Here is a link to view more work my dsb9938 
http://rootzwiki.com/user/410-dsb9938/


----------



## dsb9938

Posting other peoples work as your own is considered stealing you know.


----------



## lexriley

It is not stealing if you're the creator of it this guide was created by me originally on xda December 4 so if they're references to it somewhere else I don't care as when you post to any forum it's free common knowledge you better check your sources before making false acquisitions


----------



## jmz

lexriley said:


> It is not stealing if you're the creator of it this guide was created by me originally on xda December 4 so if they're references to it somewhere else I don't care as when you post to any forum it's free common knowledge you better check your sources before making false acquisitions


ummm...he was referencing the stock rom not the guide. As both him and I checked MD5's against "yours" and the one he posted originally on Nov 25th.


----------



## lexriley

Well I apologize you are correct I take no credit for the rom all credit goes to DSB9938 I posted this guide just to help several frustrated people my intentions were good I will credit him within the posts I have created his rom has helped not including me but many tab owners


----------



## leifmyhrvold

How do I get the 3G to work after flashing this rom? I have 3G signal for about 5 minutes, then I get a force close and I lose use of 3G!

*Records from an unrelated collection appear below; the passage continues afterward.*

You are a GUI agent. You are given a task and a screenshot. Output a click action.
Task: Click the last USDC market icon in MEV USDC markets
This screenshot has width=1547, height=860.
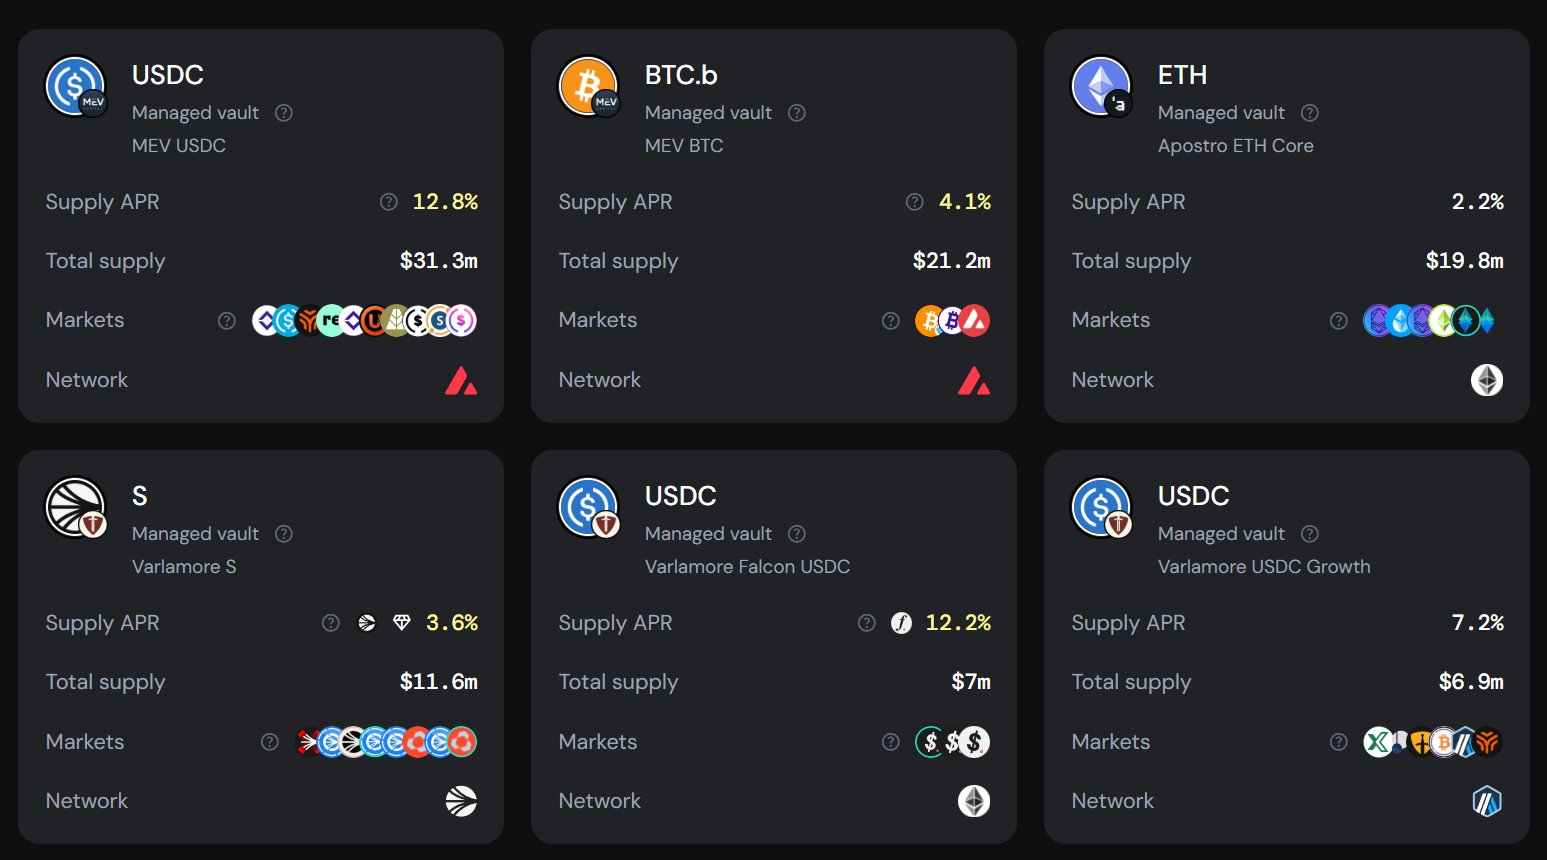(463, 320)
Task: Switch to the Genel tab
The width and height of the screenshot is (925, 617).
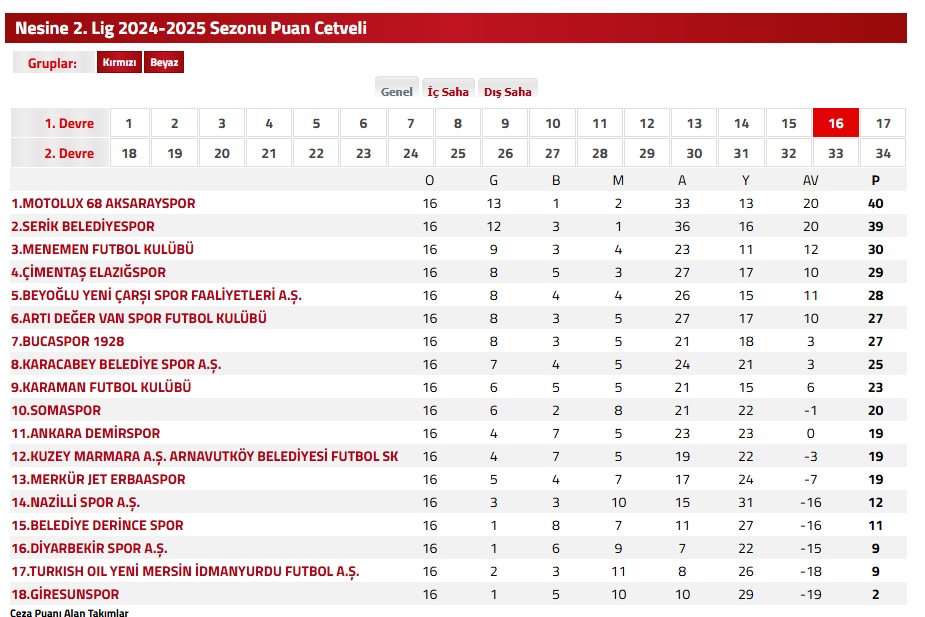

Sent from my DROIDX using RootzWiki


----------



## thefoolishness

worked like a charm - thank you


----------



## MoeDawg2008

HOW DO I UNROOT???? My tab is all kinds of messed up


----------



## raden

leifmyhrvold said:


> How do I get the 3G to work after flashing this rom? I have 3G signal for about 5 minutes, then I get a force close and I lose use of 3G!
> 
> Sent from my DROIDX using RootzWiki


Having the same issue on vzw sgt7.


----------



## barakaspeed

Anyone have a link to [ROM][CDMA/VZW][2.3.5]Stock+Root Vanilla ? The OP link to it no longer works. I googled and could not find any working link anywhere.

Thanks..


----------



## tpike

Try xda. You might be able to use sprint.

Sent from my SPH-D710 using Tapatalk


----------



## marc314

I got some issue here.. I rooted the phone with the instructions, and everything went ok. I went to install Rom manager and CWM. It gave me two options neither were SCH-I800.. SO I chose an option and now I can't get the tab to reboot (gets stuck on samsung logo) Long story short. I have a soft brick issue. I tried to run Zadig again and now the device doesn't show up. Any time I try to boot I just get stuck at that logo. Any advice?

::EDIT::

Looks like I got Heimdall to run again.. It helps when your plug goes to PC and not AC ... I'll let you guys know if I have any issues fixing it..

::EDIT::

I need a copy of CWM to flash through Heimdall (all the links are broken.. driving me crazy) .. Someone,anyone, please help lol!


----------